Ou seja, a Lei n.0 6.556/89 foi considerada inconstitucional por ter previsto, ela própria, a destinação da receita, que contaminou o aumento da alíquota. As outras leis, ao contrário, não o fizeram, porque essa destinação já fora prevista anteriormente pelo diploma adequado, a Lei de Diretrizes Orçamentárias, preservando incólume a elevação da alíquota interna.

Uma das inovações introduzidas pela Constituição de 1998, em relação à Carta de 67/69, foi a inserção da figura da Lei de Diretrizes Orçamentarias.

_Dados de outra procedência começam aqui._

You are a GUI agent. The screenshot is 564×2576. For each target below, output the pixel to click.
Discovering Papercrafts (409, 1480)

Ao fazê-lo, o constituinte elencou as funções do novel diploma legal, dentre as quais nos interessa, neste recurso, a norma do artigo 165, parágrafo 20, in verbis:

"Par. 20 - A lei de diretrizes orçamentárias compreenderá as metas e prioridades da administração pública federal, incluindo as despesas de capital para o exercício financeiro subsequente, orientará a elaboração da lei orçamentária anual, disporá sobre as alterações na legislação tributária e estabelecerá a política de aplicação das agências financeiras oficiais de fomento."

Como se vê, à lei de diretrizes foi incumbido dispor sobre as alterações na legislação tributária, bem como fixar as metas e prioridades da Administração, informando e orientando a elaboração da Lei Orçamentária anual, o que evidentemente compreende o destino reservado às receitas auferidas pelo ente público.

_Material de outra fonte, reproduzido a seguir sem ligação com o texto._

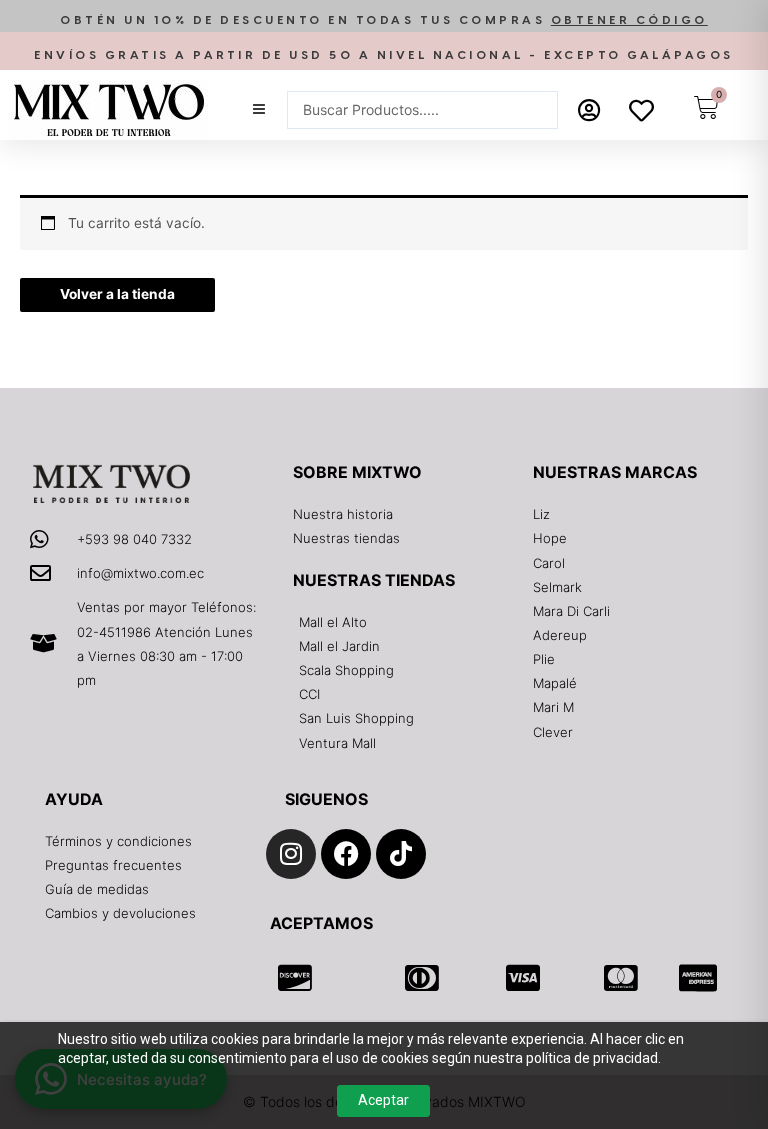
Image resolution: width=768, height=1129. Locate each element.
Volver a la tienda (117, 294)
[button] (384, 20)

No ano de 1989, tais mandamentos não foram observados no Estado de São Paulo. À mingua desse "cuidado", que evidentemente não pode ser mobilizado na defesa fazendária, o STF considerou que a indigitada Lei 6.556/89, que em seu artigo 40 arvorou-se justamente a "estabelecer diretriz a ser executada durante a execução orçamentária", foi a responsável pela vinculação da receita derivada do aumento de alíquota, incidindo na proibição constitucional.

O quadro é completamente distinto quanto às leis supervenientes, na medida em que as Leis de Diretrizes, aprovadas no meio do ano e sempre muito antes das leis ordinárias determinantes do aumento de alíquota, invariavelmente dispuseram sobre a alteração tributária e sobre o destino que se pretendia dar às respectivas receitas.

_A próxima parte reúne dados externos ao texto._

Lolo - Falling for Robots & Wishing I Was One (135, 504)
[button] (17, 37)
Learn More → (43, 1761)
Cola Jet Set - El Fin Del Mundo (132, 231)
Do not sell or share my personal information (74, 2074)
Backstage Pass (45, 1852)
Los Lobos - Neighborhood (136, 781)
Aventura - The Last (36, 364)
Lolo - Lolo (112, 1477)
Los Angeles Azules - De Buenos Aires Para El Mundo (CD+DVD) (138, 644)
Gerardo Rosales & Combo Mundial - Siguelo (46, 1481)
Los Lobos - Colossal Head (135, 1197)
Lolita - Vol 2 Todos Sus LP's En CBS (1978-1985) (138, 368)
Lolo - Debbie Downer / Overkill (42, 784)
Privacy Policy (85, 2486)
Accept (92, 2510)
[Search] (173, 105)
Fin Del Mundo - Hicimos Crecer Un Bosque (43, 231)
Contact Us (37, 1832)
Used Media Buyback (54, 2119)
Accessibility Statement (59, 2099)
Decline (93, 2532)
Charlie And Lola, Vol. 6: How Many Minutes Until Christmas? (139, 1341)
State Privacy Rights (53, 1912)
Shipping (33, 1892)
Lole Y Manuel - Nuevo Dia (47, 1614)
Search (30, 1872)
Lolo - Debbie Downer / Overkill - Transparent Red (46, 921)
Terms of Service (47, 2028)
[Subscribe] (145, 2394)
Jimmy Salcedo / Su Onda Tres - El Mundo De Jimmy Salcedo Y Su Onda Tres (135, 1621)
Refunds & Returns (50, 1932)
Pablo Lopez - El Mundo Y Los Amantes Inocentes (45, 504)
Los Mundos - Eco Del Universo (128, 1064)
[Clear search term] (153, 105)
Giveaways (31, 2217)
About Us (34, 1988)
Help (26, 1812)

Isto significa que, ano após ano, averiguando permanentemente a situação das finanças públicas, o Parlamento estadual, ao deliberar sobre a destinação de todas as receitas públicas, estabeleceu, como meta orçamentária, no diploma adequado - a Lei de Diretrizes - que a receita a ser utilizada na construção de moradias populares não poderia ser menor do que o acréscimo gerado pelo aumento das alíquotas.

Logo, não se pode inquinar às leis ordinárias aprovadas de 1990 em diante a vinculação de receitas que fulminou a lei 6.656/89.

Tomando como exemplo a Lei de Diretrizes Orçamentarias promulgada em 1991, cujas projeções dizem respeito ao exercício de 1992, verifica-se a perfeita observância dos comandos constitucionais, como emerge da leitura de seu artigo 29, inciso IV:

"Art. 29 - O Poder executivo enviará á Assembléia Legislativa projetos de lei dispondo sobre alterações na legislação tributária, especialmente sobre:

IV - Prorrogação da vigência da Lei n.0 7.003, de 27 de dezembro de 1990, que elevou a alíquota do ICMS prevista no artigo 34, 1, da Lei n.0 6.374/89, de 1º de março de 1989, a fim de propiciar recursos adicionais para programas de habitações populares, destinados a beneficiar populações de baixa renda."
Idêntica disposição já havia sido observada em 1990 (art. 29, IV, da Lei n.0 6.958/90) e foi repetida nas Leis de Diretrizes aprovadas nos anos de 1992 (art. 26, IV, da Lei 7949/92), 1993 (art. 28, IV, da lei 8359/93) e subsequentes.

Portanto, a previsão sobre o aumento da alíquota e, mais, a previsão sobre a destinação da respectiva receita foi prevista, sempre - exceção feita ao ano de 1989 - na Lei de Diretrizes Orçamentárias que aprovou os critérios de aplicação da receita a observar no ano seguinte.